Le nouveau code de la route calédonien

Le nouveau code de la route calédonien

27 janvier 2011

Sécurité civile et prévention

Le nouveau code de la route calédonien

Pour lutter contre l’insécurité routière en Nouvelle-Calédonie, l’Etat et le gouvernement ont présenté, le 23 décembre 2009, un plan d’urgence articulé autour de quatre axes.

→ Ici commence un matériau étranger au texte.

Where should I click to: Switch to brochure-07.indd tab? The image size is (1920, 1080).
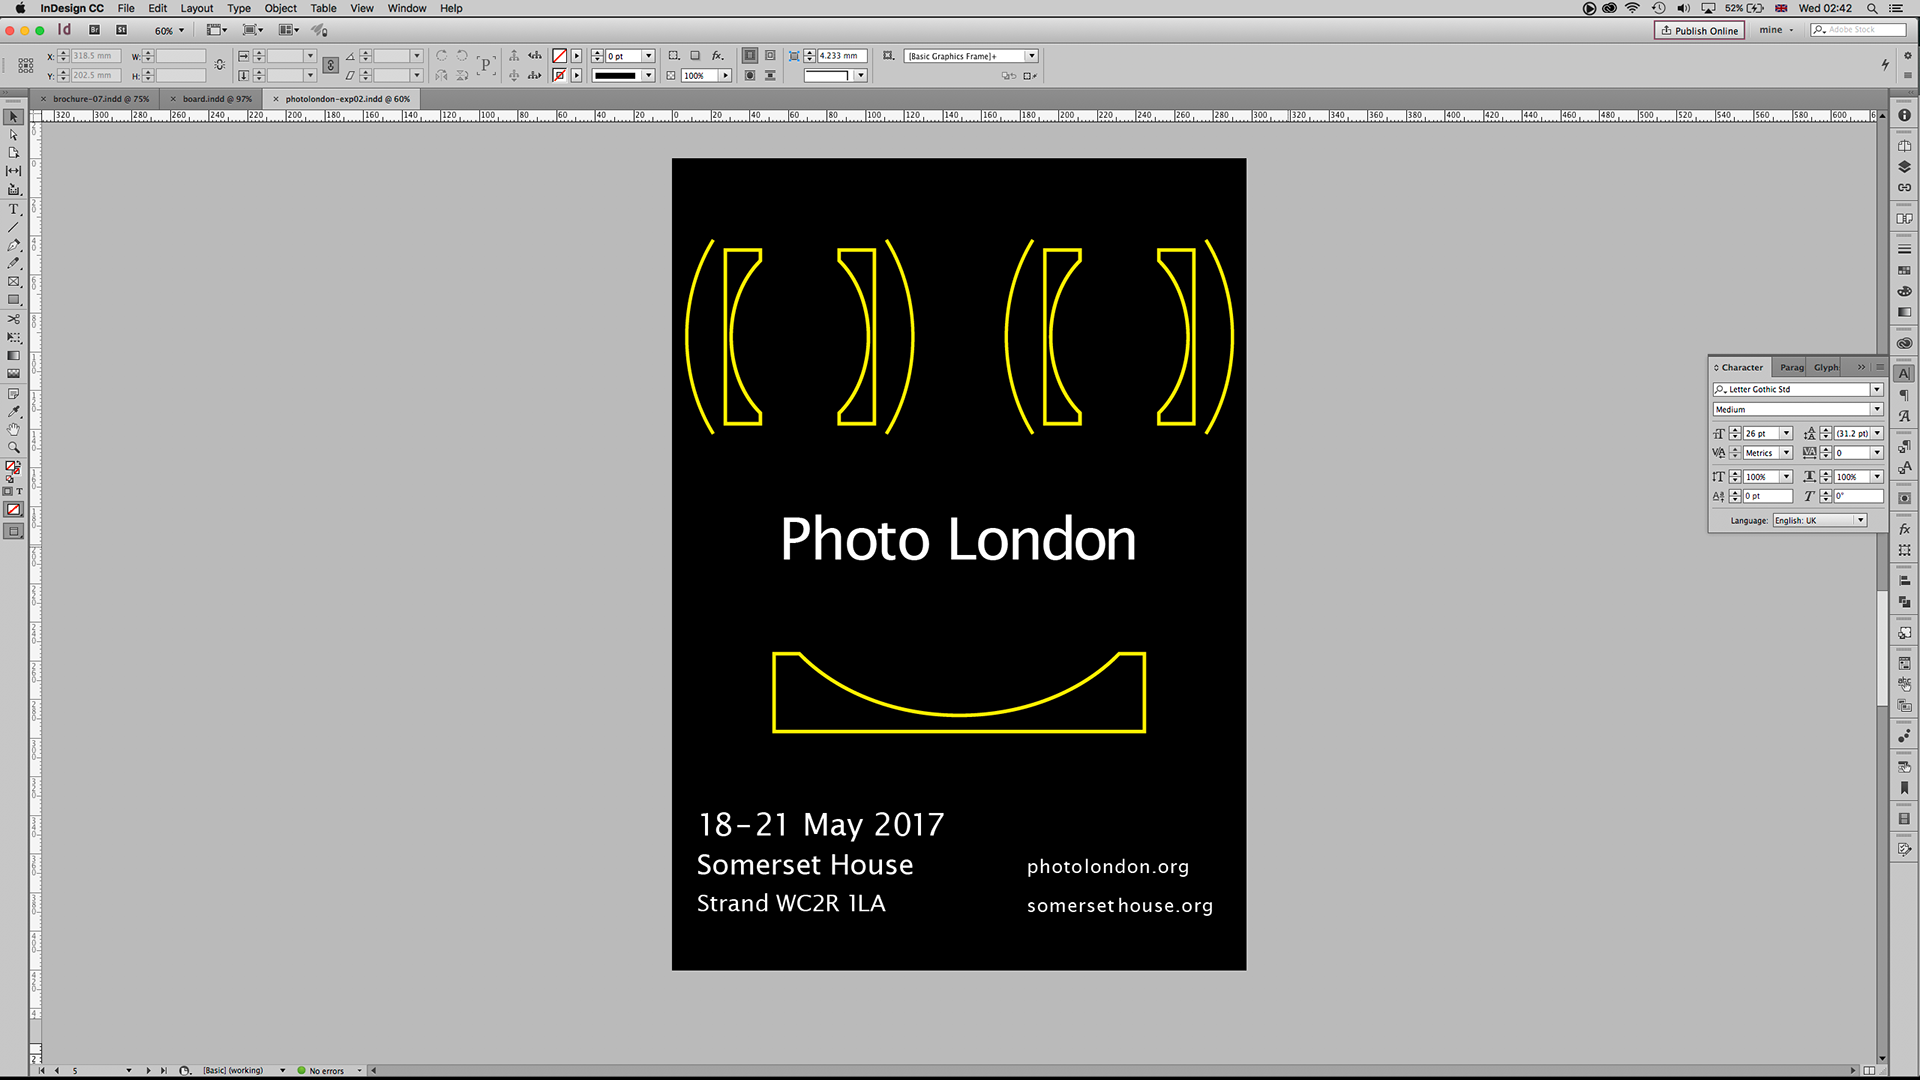100,99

1. La lutte contre la vitesse au volant

 

2. La lutte contre l’alcool au volant

 

 

3. L’éducation

 

 

4. La prévention

 

 

 

 

 

Les deux premiers axes comportaient une dimension législative de renforcement des sanctions encourues en cas d’infraction au code de la route, notamment celles qui constituent les principales causes de mortalité routière en Nouvelle-Calédonie.

 

 

 

 

 

Le projet de délibération réformant le code de la route dans ce sens a été transmis au Congrès par le gouvernement le 23 février 2010. Cette réforme a été votée le 30 novembre 2010 par l’assemblée délibérante après avoir donné lieu à un large débat au sein de l’institution.

 

 

 

 

 

Parmi les mesures adoptées par le Congrès, on peut citer :

 

 

 

 

 

1. la suppression du permis blanc pour les infractions les plus graves liées :

 

 

-  à l’alcool (taux supérieur à 1 gramme par litre de sang),

 

 

- à la vitesse (excès de plus de 50km/h au dessus de la vitesse maximale autorisée).

 

 

 

 

 

2. le relèvement des sanctions des délits routiers :

 

 

- à des amendes comprises entre 447 494 F et 2 100 000 F,

 

 

- à des peines de prison variant de 3 mois à 2 ans.

 

 

 

 

 

3. la graduation des infractions en cas d’excès de vitesse, entre la contravention de 3ème classe et le délit, avec en particulier :

 

 

- l’instauration du grand excès de vitesse (excès de plus de 50 km/h au dessus de la vitesse maximale autorisée) puni d’une amende pouvant atteindre 178 998 F,

 

 

- la création du délit de grand excès de vitesse en récidive, assorti d’une amende pouvant atteindre 447 494 F et d’une peine de prison maximale de 3 mois.

 

 

 

 

 

4. l’ajout de nouvelles peines complémentaires :

 

 

- l’obligation de suivre un stage de sensibilisation à la sécurité routière,

 

 

- l’obligation d’effectuer un travail d’intérêt général,

 

 

- la confiscation du véhicule.

 

 

 

 

 

La séance de travail du mercredi 26 janvier 2011, coprésidée par le membre du gouvernement en charge de la sécurité routière, le procureur de la République et le haut-commissaire a eu pour objet de présenter aux forces de l’ordre cette réforme du code de la route de Nouvelle-Calédonie, et de débattre de ses modalités d’application.

 

 

 

 

 

Une campagne d’information destinée aux conducteurs calédoniens, est lancée à cette occasion par le gouvernement de la Nouvelle-Calédonie.